Mobile Robotics

This class was offered my senior year in college. We were divided into teams consisting of mechanical, industrial, and electrical engineers as well as computer science majors. We were lectured on various topics concerning each of the aforementioned specialties and were given projects which would build upon each new topic discussed. Each project consisted of building a mobile robot to perform a given task. I was paired with an industrial engineer as well as a computer scientist which worked out perfectly. Without a mechanical engineer to hog all of the fun, I got to design and build most all of our projects myself while the other two focused on code and strategy. To complete the projects, we were each given a set of Lego Mindstorms pieces, access to the lab containing spare parts, and an XBC robot controller.

Project 1

The first task was to create a Rune Goldberg device to catch a mouse in a trap. This assignment was aimed at getting us used to working as a team as well as learning how to use the XBC. We were actually the only group to use non-lego parts for this project.



Project 2

The next task was to create a way-point traveling robot. A set of coordinates would be given, and the robot must be able to arrive at the desired location. The robot achieves this by recording where it is in relation to an origin point at all times. Distance traveled is measured by used by comparing the wheel diameter and number of rotations. A marker is used to track the robot as it moves across a dry-erase board.

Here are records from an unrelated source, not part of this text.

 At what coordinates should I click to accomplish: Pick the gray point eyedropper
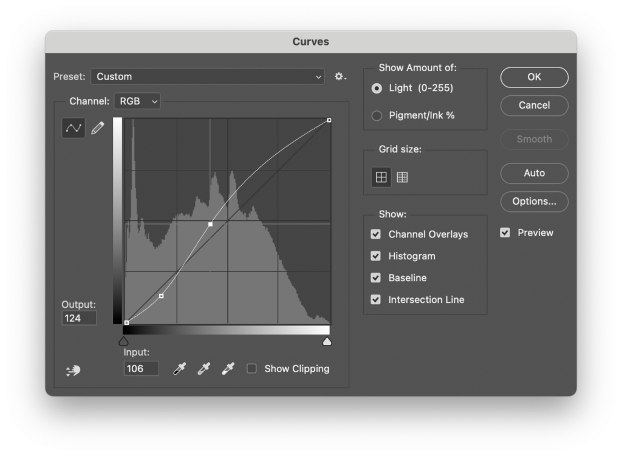[203, 369]
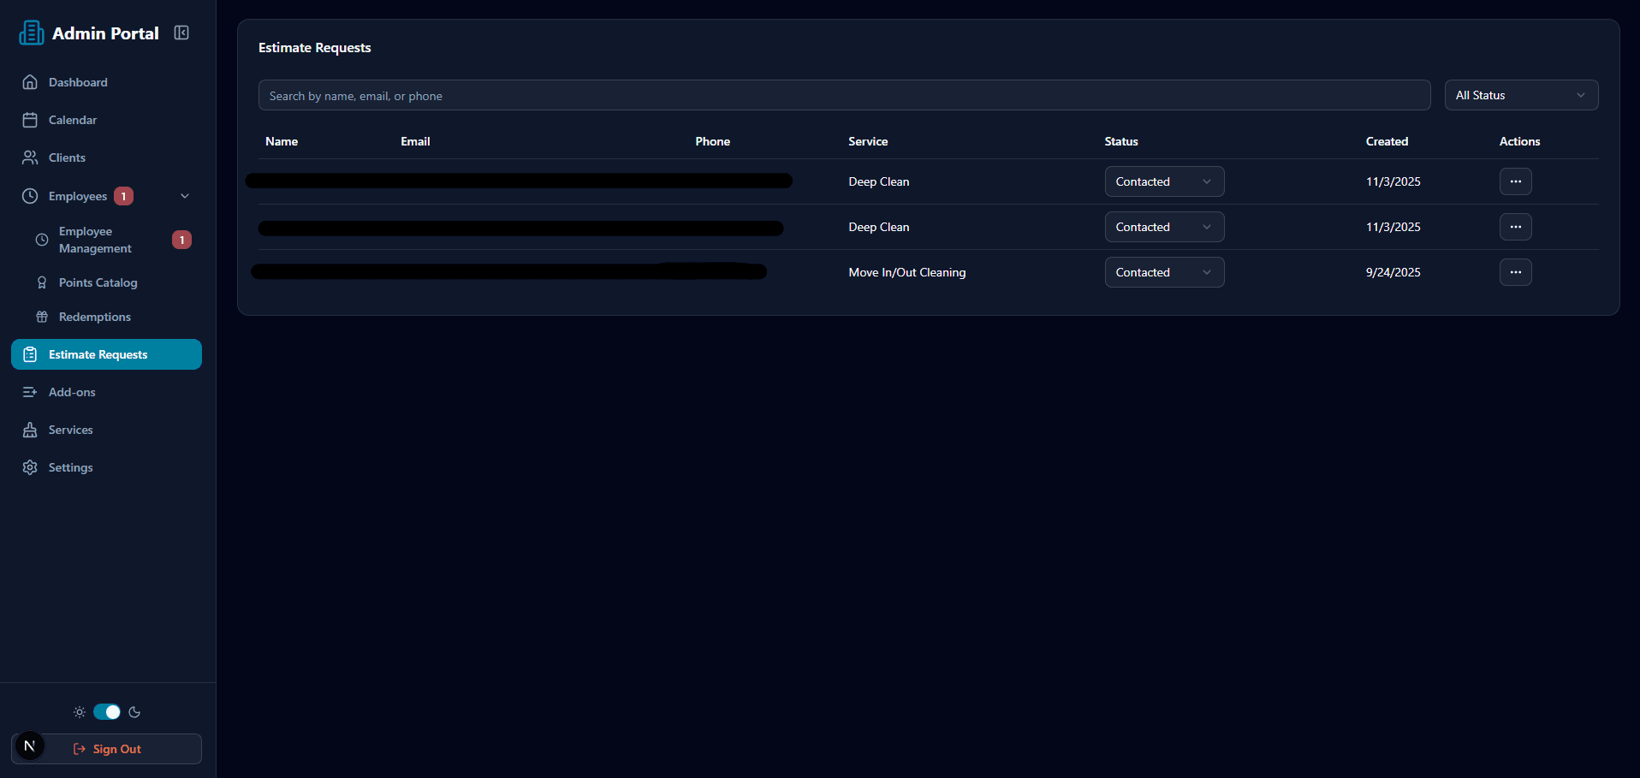Toggle the dark mode switch
The height and width of the screenshot is (778, 1640).
[106, 711]
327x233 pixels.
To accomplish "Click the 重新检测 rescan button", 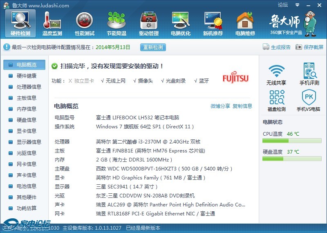I will point(153,47).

Extra credit was also awarded if the robot could draw a shape of exact dimensions upon request. Although a camera is seen in the picture, no external sensors were used.


Project 3

The robot created in project 2 was given new abilities for our next task. It must be able to hear a 1kHz tone generated somewhere withing the playing field, find the source, and travel to within a few inches of what is making the noise. The boundaries of the playing field are marked with a thick strip of black vinyl tape. Crossing this line would result in a very bad grade.

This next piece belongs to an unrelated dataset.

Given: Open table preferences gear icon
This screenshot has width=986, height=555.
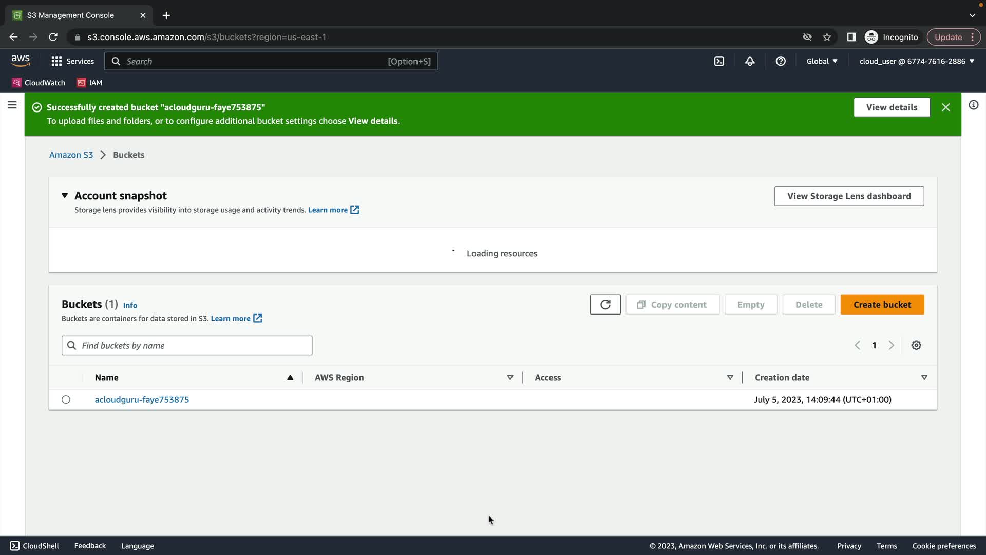Looking at the screenshot, I should pos(916,345).
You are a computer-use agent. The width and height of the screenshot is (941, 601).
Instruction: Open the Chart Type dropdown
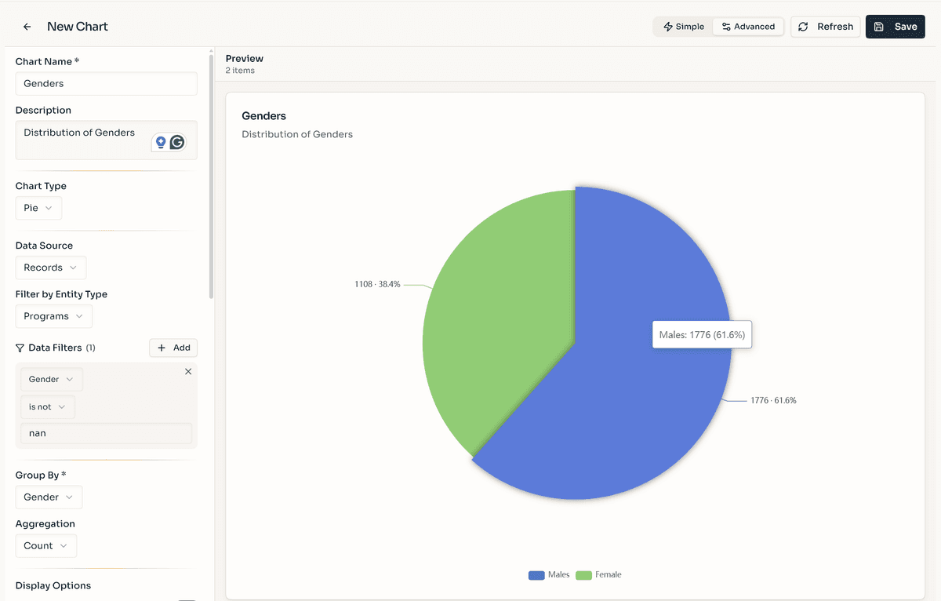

The premise of this exercise was meant to mimic a type of rescue bot which is able to find a victim based on sound and travel in that direction for extraction or map planning purposes. This robot used microphones and light sensors.


Project 4

For project 4, a robot was created to circumnavigate an unknown area. The robot must enter each room of the arena as well as climb a 20 degree incline to get to an upper level before exiting, all while wirelessly transmitting data back to a host in order to create a map of the arena. Extra credit would be given if the robot was able to find, pick up, and move an object as well.

Two new bots were created to perform the tasks at hand, and all of the project goals were met.


Project 5

In the final challenge, we had to combine everything we had done and learned so far. The robot had to be able to navigate the arena used in project 4, search for "victims," ask if they were OK, listen to the response, and wirelessly transmit the status of each victim back to the home base as well as update the map with obstacle and victim coordinates.

We ended up building two bots that communicated wirelessly to coordinate the search and rescue. The larger bot had the job of climbing the incline to the second level and removing victims from the arena once the sentry bot found their locations and determined their health status.